21 Nov 2009 17:19
Iran, Kuwait pledge cooperation during rare PM visit
Reuters | Nov. 21, 2009
Iran and Kuwait pledged to boost economic cooperation during the first visit to Tehran by a prime minister from the Gulf Arab U.S. ally in more than 30 years, Iranian state media said on Saturday.
In a possible reference to the disputed Arash gas field in the Gulf, Iranian First Vice President Mohammad Reza Rahimi and Kuwaiti Prime Minister Sheikh Nasser al-Mohammad al-Sabah called for "cooperation in connection to the resolution of the continental shelf issue," state broadcaster IRIB said.
They also discussed boosting trade between the two major oil producers and the resumption of halted projects, IRIB said, without elaborating.
Iran to hold war games to protect nuclear sites
AP | Nov. 21, 2009
Iran will begin large-scale air defense war games Sunday aimed at protecting its nuclear facilities from possible attack, a senior military commander said Saturday, reflecting the country's concern that Israel could make good on threats to strike militarily.
The five-day drill will involve Iran's elite Revolutionary Guard and the regular army and will cover 230,000 square miles -- or about 600,000 square kilometers -- of central, western and southern Iran, said air force Gen. Ahmad Mighani.

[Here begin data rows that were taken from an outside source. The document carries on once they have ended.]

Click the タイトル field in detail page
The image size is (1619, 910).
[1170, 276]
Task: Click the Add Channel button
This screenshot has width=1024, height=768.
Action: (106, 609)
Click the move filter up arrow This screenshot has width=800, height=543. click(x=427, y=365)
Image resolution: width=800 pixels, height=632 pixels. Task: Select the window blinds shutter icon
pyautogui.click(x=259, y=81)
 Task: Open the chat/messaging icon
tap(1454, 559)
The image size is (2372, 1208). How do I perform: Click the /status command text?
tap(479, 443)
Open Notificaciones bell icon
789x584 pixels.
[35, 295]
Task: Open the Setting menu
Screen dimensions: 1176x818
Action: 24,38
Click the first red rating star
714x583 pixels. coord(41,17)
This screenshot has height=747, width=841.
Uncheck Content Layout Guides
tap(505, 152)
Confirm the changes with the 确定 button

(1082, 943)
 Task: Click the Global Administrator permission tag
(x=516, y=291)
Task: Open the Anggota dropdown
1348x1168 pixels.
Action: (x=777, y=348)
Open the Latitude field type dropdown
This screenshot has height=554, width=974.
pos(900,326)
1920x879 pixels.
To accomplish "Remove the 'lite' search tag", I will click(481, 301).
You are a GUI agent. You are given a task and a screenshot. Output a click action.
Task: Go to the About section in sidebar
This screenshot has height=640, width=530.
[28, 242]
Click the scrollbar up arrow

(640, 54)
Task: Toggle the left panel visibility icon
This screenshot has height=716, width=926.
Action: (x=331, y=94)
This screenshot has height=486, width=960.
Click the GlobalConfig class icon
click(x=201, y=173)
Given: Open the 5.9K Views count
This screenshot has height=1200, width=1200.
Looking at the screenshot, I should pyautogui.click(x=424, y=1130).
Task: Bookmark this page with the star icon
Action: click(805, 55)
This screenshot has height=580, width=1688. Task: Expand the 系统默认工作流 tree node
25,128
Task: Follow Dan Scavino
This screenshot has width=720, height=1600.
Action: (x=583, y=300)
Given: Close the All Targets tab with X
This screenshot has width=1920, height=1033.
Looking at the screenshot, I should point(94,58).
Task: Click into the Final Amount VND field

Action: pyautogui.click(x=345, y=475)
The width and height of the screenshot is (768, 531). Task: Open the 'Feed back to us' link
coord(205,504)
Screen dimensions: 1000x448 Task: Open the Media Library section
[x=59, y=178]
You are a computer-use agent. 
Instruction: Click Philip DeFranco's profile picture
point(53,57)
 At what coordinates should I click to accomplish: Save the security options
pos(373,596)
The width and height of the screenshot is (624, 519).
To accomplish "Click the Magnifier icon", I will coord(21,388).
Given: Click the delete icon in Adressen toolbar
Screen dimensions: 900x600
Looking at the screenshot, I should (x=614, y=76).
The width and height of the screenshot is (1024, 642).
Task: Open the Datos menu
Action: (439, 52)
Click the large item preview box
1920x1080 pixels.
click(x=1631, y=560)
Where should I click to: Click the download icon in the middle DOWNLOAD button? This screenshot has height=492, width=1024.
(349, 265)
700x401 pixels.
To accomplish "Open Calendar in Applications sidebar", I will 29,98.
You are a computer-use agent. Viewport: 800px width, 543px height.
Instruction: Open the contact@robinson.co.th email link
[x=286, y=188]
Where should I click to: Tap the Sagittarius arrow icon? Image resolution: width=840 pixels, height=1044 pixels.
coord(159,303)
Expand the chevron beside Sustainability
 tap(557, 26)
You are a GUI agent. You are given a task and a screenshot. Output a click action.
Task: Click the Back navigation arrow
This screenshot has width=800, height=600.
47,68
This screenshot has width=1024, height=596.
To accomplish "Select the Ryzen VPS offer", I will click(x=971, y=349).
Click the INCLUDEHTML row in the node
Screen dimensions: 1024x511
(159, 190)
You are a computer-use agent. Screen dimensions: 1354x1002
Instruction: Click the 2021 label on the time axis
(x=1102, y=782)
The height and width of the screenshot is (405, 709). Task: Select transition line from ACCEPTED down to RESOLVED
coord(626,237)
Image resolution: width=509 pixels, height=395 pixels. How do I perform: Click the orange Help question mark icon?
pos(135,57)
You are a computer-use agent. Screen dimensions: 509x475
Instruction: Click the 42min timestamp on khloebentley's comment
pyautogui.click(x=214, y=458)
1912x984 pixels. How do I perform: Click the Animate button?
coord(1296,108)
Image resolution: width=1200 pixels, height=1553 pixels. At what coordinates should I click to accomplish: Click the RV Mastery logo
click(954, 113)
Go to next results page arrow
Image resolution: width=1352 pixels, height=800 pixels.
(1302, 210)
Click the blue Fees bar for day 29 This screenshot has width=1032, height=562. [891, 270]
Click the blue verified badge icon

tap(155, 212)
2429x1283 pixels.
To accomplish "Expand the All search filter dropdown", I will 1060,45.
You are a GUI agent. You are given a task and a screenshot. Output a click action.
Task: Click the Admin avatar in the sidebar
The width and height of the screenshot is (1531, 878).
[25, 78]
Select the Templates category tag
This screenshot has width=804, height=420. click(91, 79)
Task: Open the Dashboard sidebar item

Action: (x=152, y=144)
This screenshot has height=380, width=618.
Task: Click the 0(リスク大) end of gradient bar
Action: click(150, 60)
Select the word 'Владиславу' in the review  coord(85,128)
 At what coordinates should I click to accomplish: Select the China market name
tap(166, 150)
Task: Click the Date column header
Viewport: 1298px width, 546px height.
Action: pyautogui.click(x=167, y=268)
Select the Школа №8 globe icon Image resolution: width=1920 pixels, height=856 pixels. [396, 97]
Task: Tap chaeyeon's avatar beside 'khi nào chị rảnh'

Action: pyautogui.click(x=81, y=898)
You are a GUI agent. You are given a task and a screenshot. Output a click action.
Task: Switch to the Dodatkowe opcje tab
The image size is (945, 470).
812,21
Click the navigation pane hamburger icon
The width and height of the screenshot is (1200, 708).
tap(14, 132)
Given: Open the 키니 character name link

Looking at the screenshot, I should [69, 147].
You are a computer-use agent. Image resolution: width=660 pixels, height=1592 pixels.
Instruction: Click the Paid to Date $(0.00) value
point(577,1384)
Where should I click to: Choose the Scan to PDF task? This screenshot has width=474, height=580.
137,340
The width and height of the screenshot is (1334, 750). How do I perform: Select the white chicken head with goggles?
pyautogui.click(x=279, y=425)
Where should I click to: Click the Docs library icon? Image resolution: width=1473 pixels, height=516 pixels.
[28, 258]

Resolution on Iran 'politically-motivated': UN envoy
BBC Monitoring | Nov. 21, 2009
Iran's Permanent Ambassador to the UN Mohammad Khaza'i has rejected a Canadian-proposed UN resolution against Iran as "politically motivated". Addressing his UN colleagues, Khaza'i said: "Broad and systematic violation of human rights in some parts of the world is easily ignored, and worse than that, such violations occur under the approval of the self-claimed standard bearers of the human rights." Kurdnasab was sentenced to six months in prison in 2007 on a charge of "trying to overthrow the government by means of journalistic activities."
NBA announcers suspended for Haddadi, Iran jokes
NBC Sports | Nov. 21, 2009
Clippers longtime play-by-play announcer Ralph Lawler and color analyst Michael Smith were suspended one game by the Fox Sports Prime Ticket cable network for their comments about Memphis center Hamed Haddadi.
Lawler and Smith made their off-the-cuff comments about the Iranian-born center during Wednesday night's telecast from Memphis. The on-air banter offended a viewer who e-mailed Fox to complain. The duo did not work Friday's night telecast against the Denver Nuggets at Staples Center. Michael Eaves and Don MacLean, who regularly serve as halftime and postgame analysts on the Clippers telecasts, substituted for Lawler and Smith at courtside.
The unfunny conversation involved 7-2 Iranian center Hamed Haddadi, the first Iranian to play in the NBA, when the Clippers took on the Memphis Grizzlies on Wednesday, November 18th. Here is the 40-second exchange that got them into trouble:
Mike Smith: "Look who's in."
Ralph Lawler: "Hamed Haddadi. Where's he from?"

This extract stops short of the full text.